When it comes to retirement funds, there's also the psychological benefit of their restrictions. That money is trapped until you're 59 1/2. You're not supposed to touch it, without paying penalties. Say what you will about investor independence, having discipline as an investor is tougher than it looks.
There's also a value to deferring your taxes. Trade a bunch of high-dividend stocks today in your taxable account and you'll still pay capital gains taxes now. Do it in your IRA account and you'll only pay income taxes when you retire -- when your income tax rates are at their lowest.
No one said this stuff would be easy. And more than ever, the decisions are yours. Whatever the political merits, the president's plan is about to give you many more decisions to make.
Minor memos from the dot-com world
A related product plug. I keep much of my retirement savings and current investments at Vanguard, the low-cost mutual fund purveyor extraordinaire. Vanguard offers a product it calls Consolidated View, which in turn is a Web service offered by a startup called CashEdge.
With CashEdge, I enter into Vanguard's secure (I hope) site the user names and passwords for all of my other savings accounts (banking, checking, brokerage, other mutual fund companies, etc.), and CashEdge automatically grabs my information and updates it at one site -- Vanguard -- all the time. I love having the ability to view all my investments at once. It's a time saver, and it's good for planning purposes -- letting me quickly see if I've got too much in one sector.
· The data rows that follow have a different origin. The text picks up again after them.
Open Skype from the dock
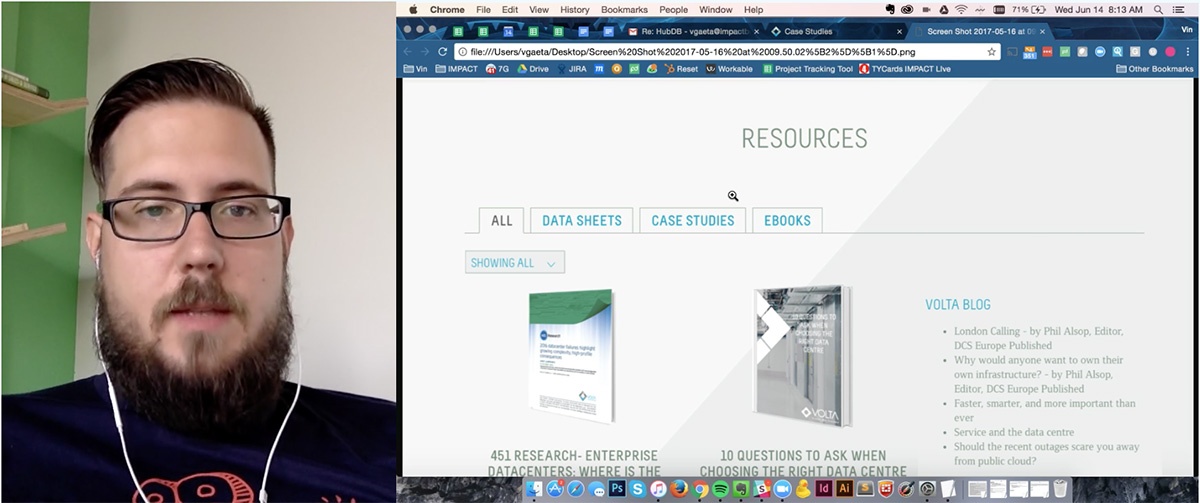 (x=637, y=490)
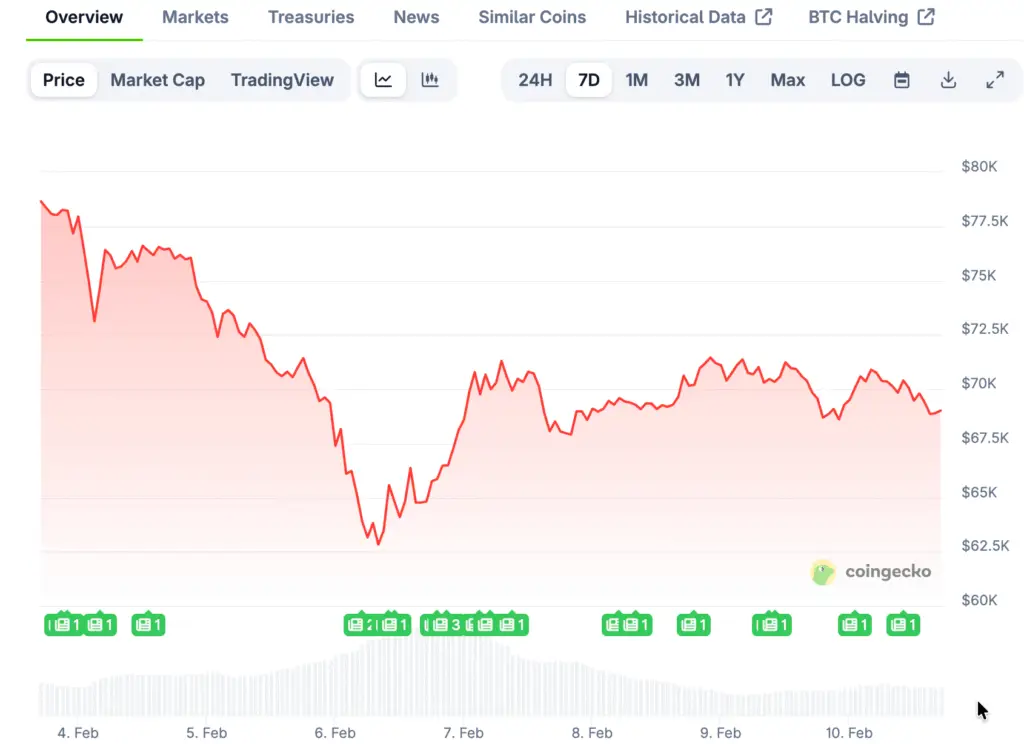Switch to the TradingView chart
The height and width of the screenshot is (744, 1024).
coord(282,80)
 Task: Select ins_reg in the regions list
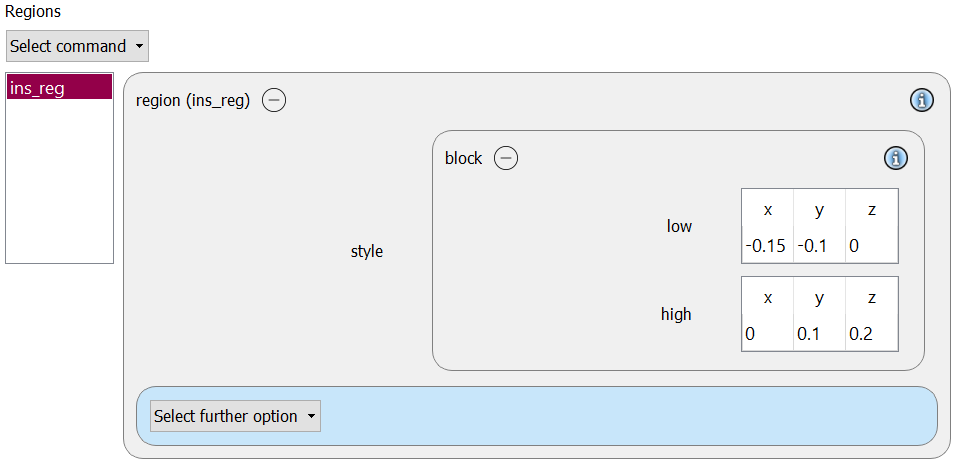click(x=59, y=88)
A handful of other financial firms use CashEdge. Here's a list. Another private company that offers a similar service is Yodlee, whose clients include Charles Schwab and American Express.
All former dot-commers (myself included) rejoice when they see one of the brethren land at a prestigious post. Credit Electronic Data Systems (EDS: Research, Estimates) for not omitting Webvan Group from the resume of its new CFO, Robert Swan. The 42-year-old Swan left General Electric to chase dot-com riches for two years at the doomed online grocery. He proves that having Internet stardust in one's eyes doesn't diminish one's more admirable qualities. Swan left Webvan in 2001 to become CFO at TRW, which Northrop Grumman bought last year.